Nuclear fusion reactors tend to have a torus shape,
in which the plasma is confined by a **pinch**,
i.e. by [magnetic fields](/know/concept/magnetic-field/)
chosen so that the [Lorentz force](/know/concept/lorentz-force/)
stops particles escaping.
Effectively, we are taking a cylindrical [screw pinch](/know/concept/screw-pinch/)
and bending it into a torus.

We would like to find the equilibrium state of the plasma
in the general case of a reactor with toroidal symmetry.
Using ideal [magnetohydrodynamics](/know/concept/magnetohydrodynamics/) (MHD),
we start by assuming that the fluid is stationary,
and that the confining field $\vb{B}$ is fixed:

$$\begin{aligned}
    \vb{u}
    = 0
    \qquad \qquad
    \pdv{\vb{u}}{t}
    = 0
    \qquad \qquad
    \pdv{\vb{B}}{t}
    = 0
    \qquad \qquad
    \vb{E}
    = 0
\end{aligned}$$

Notice that $\vb{E} = 0$ is a result of the ideal generalized Ohm's law.

● Problems and tasks
(a) Summarize the passage on toroidal plasma equilibrium in two sentences.
(b) Extend the passage on toroidal plasma equilibrium by writing the next part of its derivation, starting after the remark about the ideal generalized Ohm's law.

● Data
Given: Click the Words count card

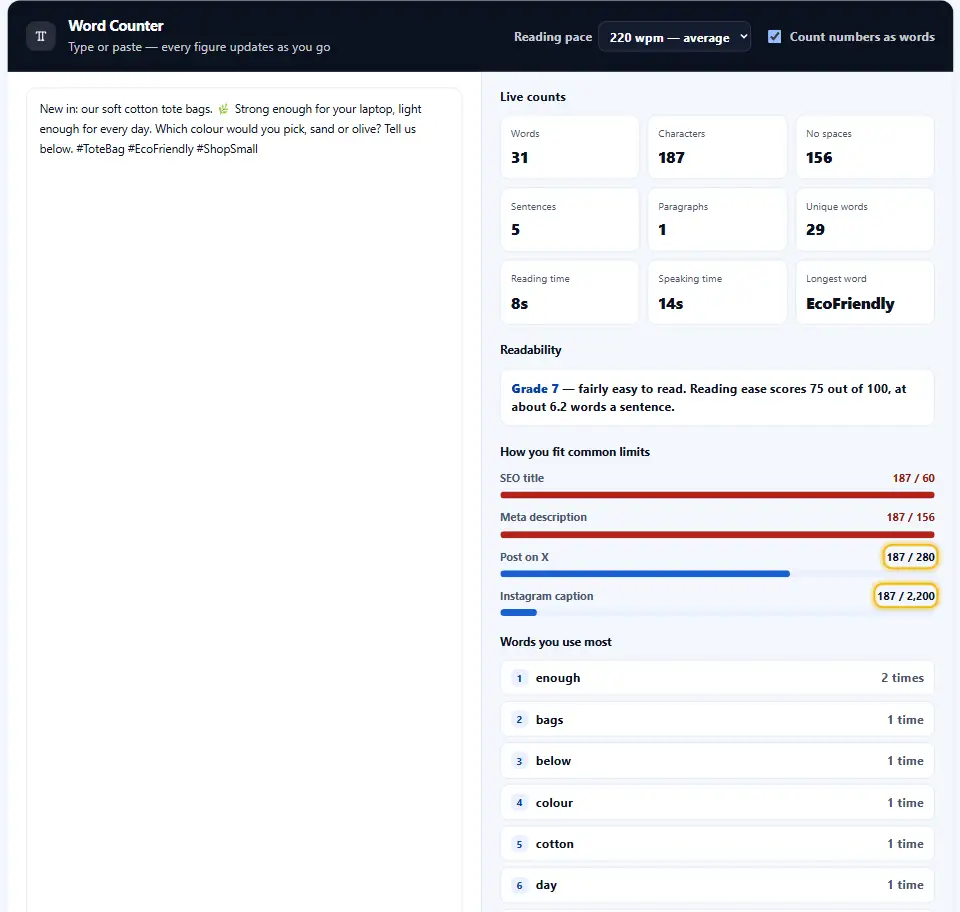Looking at the screenshot, I should point(569,147).
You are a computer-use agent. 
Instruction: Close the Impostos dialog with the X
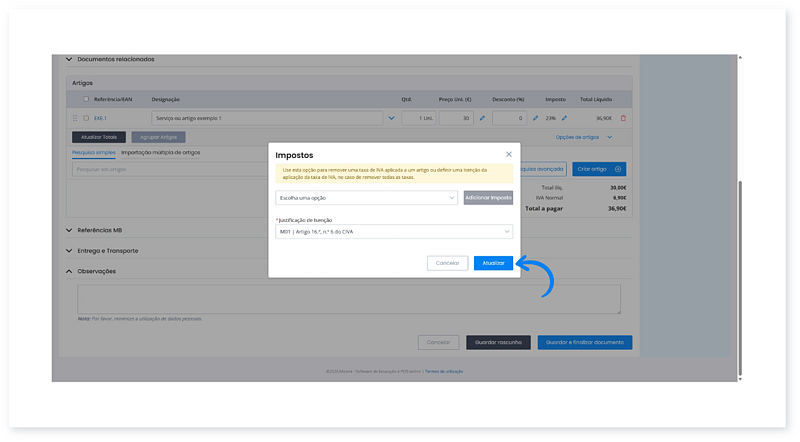[508, 154]

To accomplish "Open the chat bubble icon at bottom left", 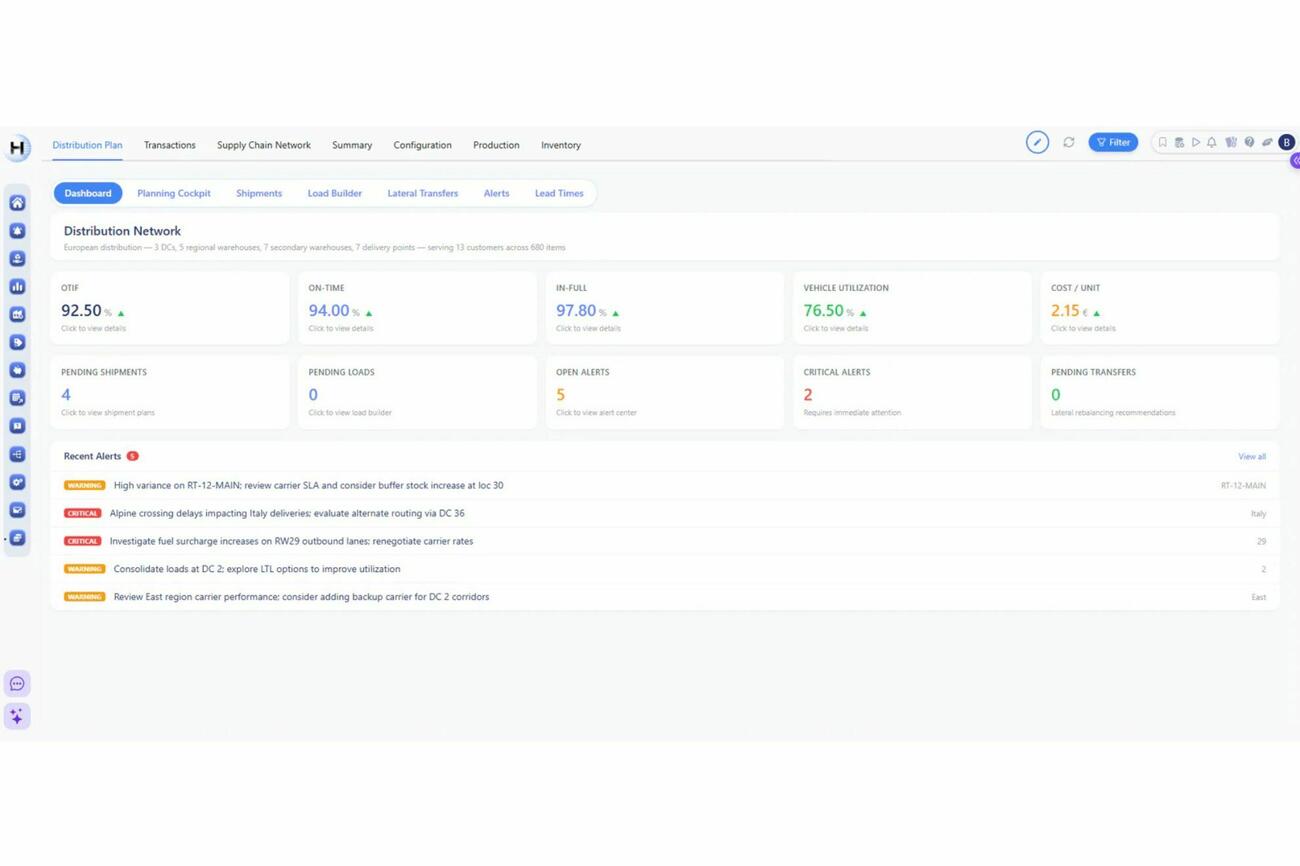I will [x=17, y=683].
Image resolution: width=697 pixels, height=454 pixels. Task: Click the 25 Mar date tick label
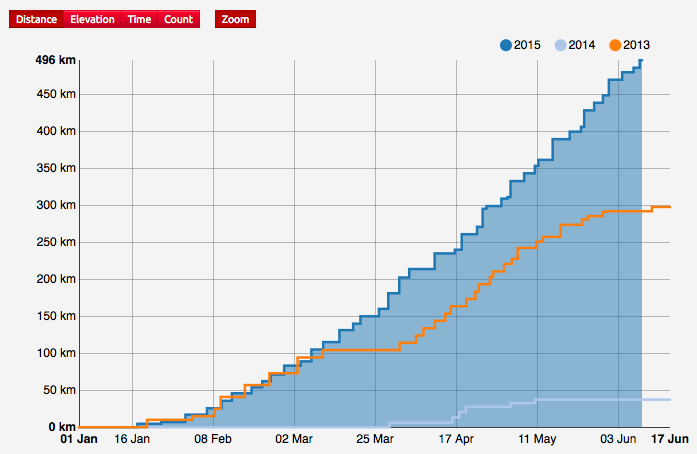375,438
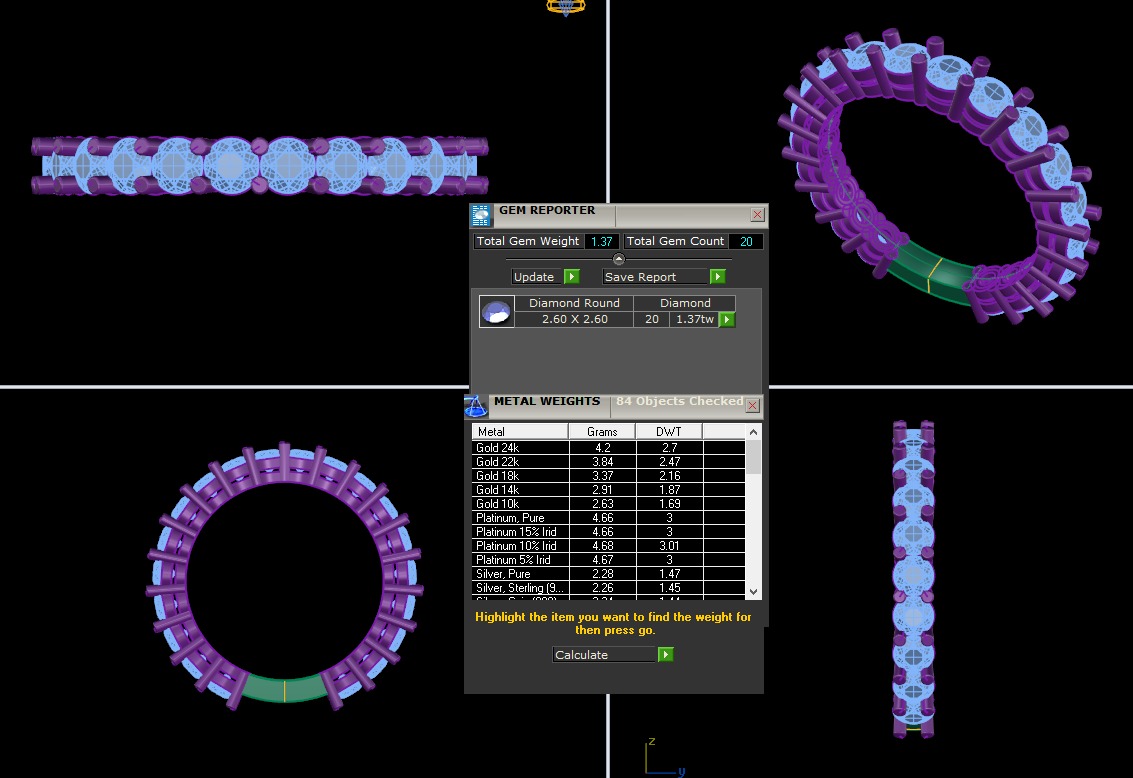1133x778 pixels.
Task: Click the Grams column header
Action: [602, 431]
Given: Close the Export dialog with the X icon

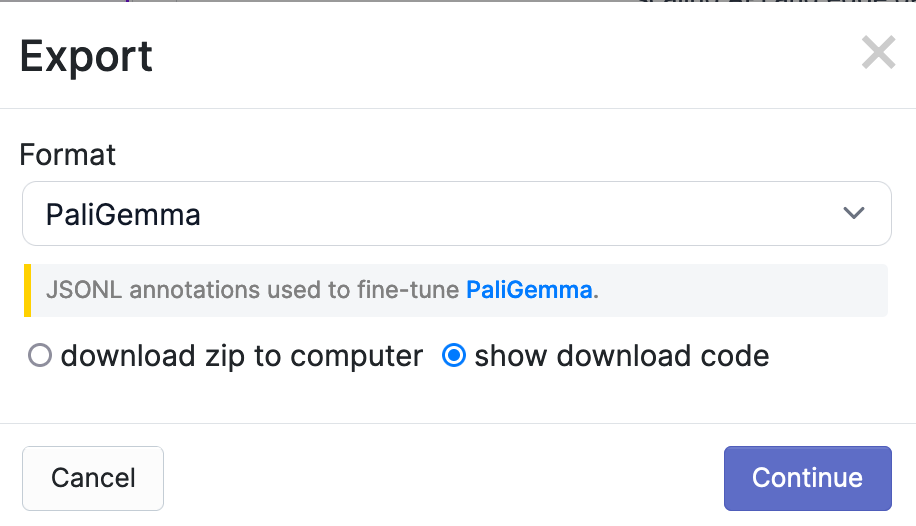Looking at the screenshot, I should pyautogui.click(x=878, y=53).
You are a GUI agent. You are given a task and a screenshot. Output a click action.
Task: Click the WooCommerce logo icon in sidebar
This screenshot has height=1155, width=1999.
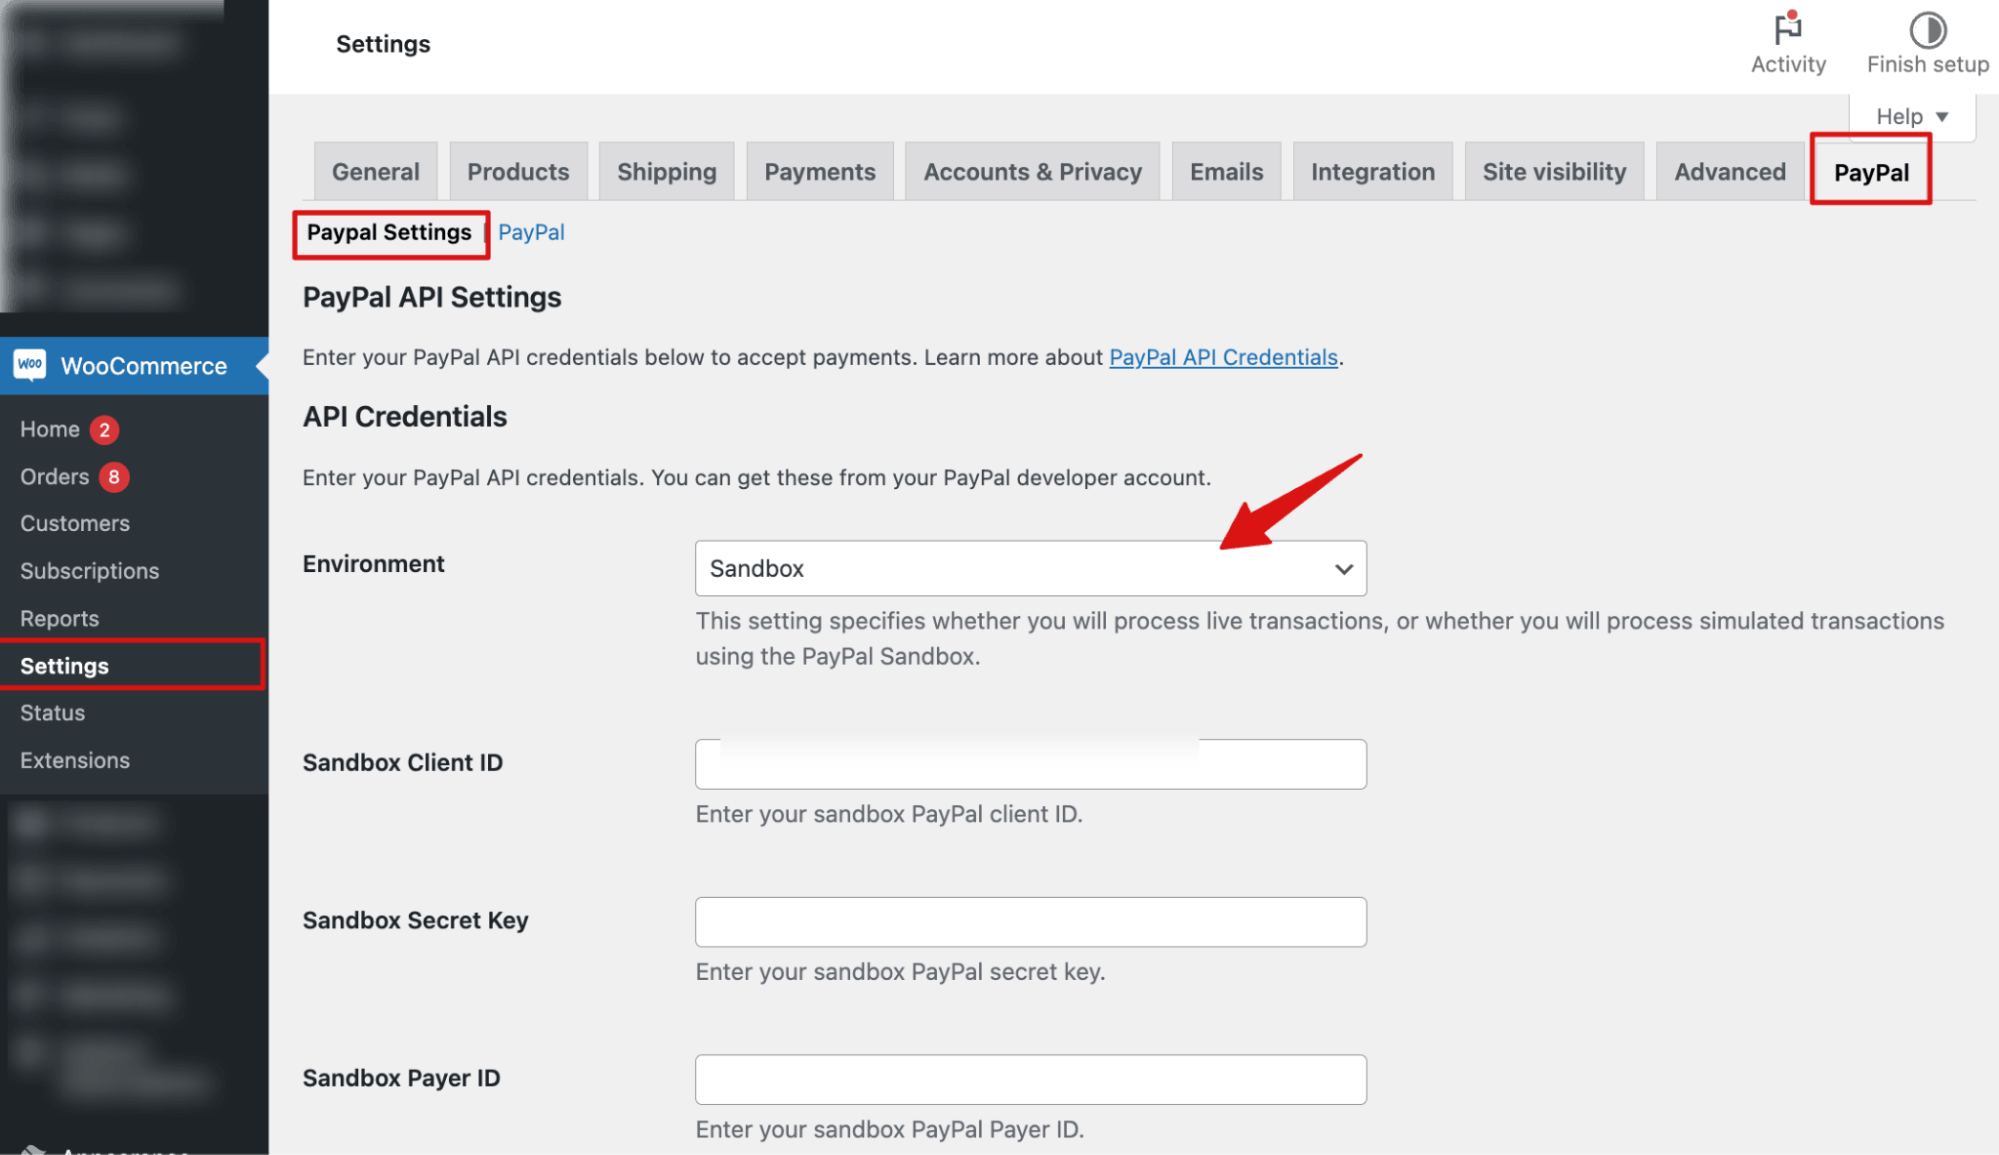coord(30,365)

● The answers
(a) Fusion reactors usually have a torus shape and confine the plasma with a pinch, in which magnetic fields are chosen so that the Lorentz force stops particles escaping, in effect bending a cylindrical screw pinch into a torus. To find the plasma's equilibrium for a reactor with toroidal symmetry, ideal magnetohydrodynamics is used with a stationary fluid and a fixed confining field, so the velocity, its time derivative, the field's time derivative and the electric field are all zero, the last following from the ideal generalized Ohm's law.

(b)
Under these assumptions, the relevant MHD equations to be solved are
Gauss' law for magnetism, Ampère's law, and the MHD momentum equation, respectively:

$$\begin{aligned}
    0
    = \nabla \cdot \vb{B}
    \qquad \qquad
    \mu_0 \vb{J}
    = \nabla \cross \vb{B}
    \qquad \qquad
    \nabla p
    = \vb{J} \cross \vb{B}
\end{aligned}$$

The goal is to analyze them in this order,
exploiting toroidal symmetry along the way,
to arrive at a general equilibrium condition.
[Cylindrical polar coordinates](/know/concept/cylindrical-polar-coordinates/) $(r, \theta, z)$
are a natural choice, with the $z$-axis running through the middle of the torus.

As preparation, it is a good idea to write $\vb{B}$
as the curl of a magnetic vector potential $\vb{A}$,
which looks like this in cylindrical polar coordinates:

$$\begin{aligned}
    \vb{B}
    = \nabla \cross \vb{A}
    = \begin{bmatrix}
        \displaystyle \frac{1}{r} \pdv{A_z}{\theta} - \pdv{A_\theta}{z} \\
        \displaystyle \pdv{A_r}{z} - \pdv{A_z}{r} \\
        \displaystyle \frac{1}{r} \Big( \pdv{(r A_\theta)}{r} - \pdv{A_r}{\theta} \Big)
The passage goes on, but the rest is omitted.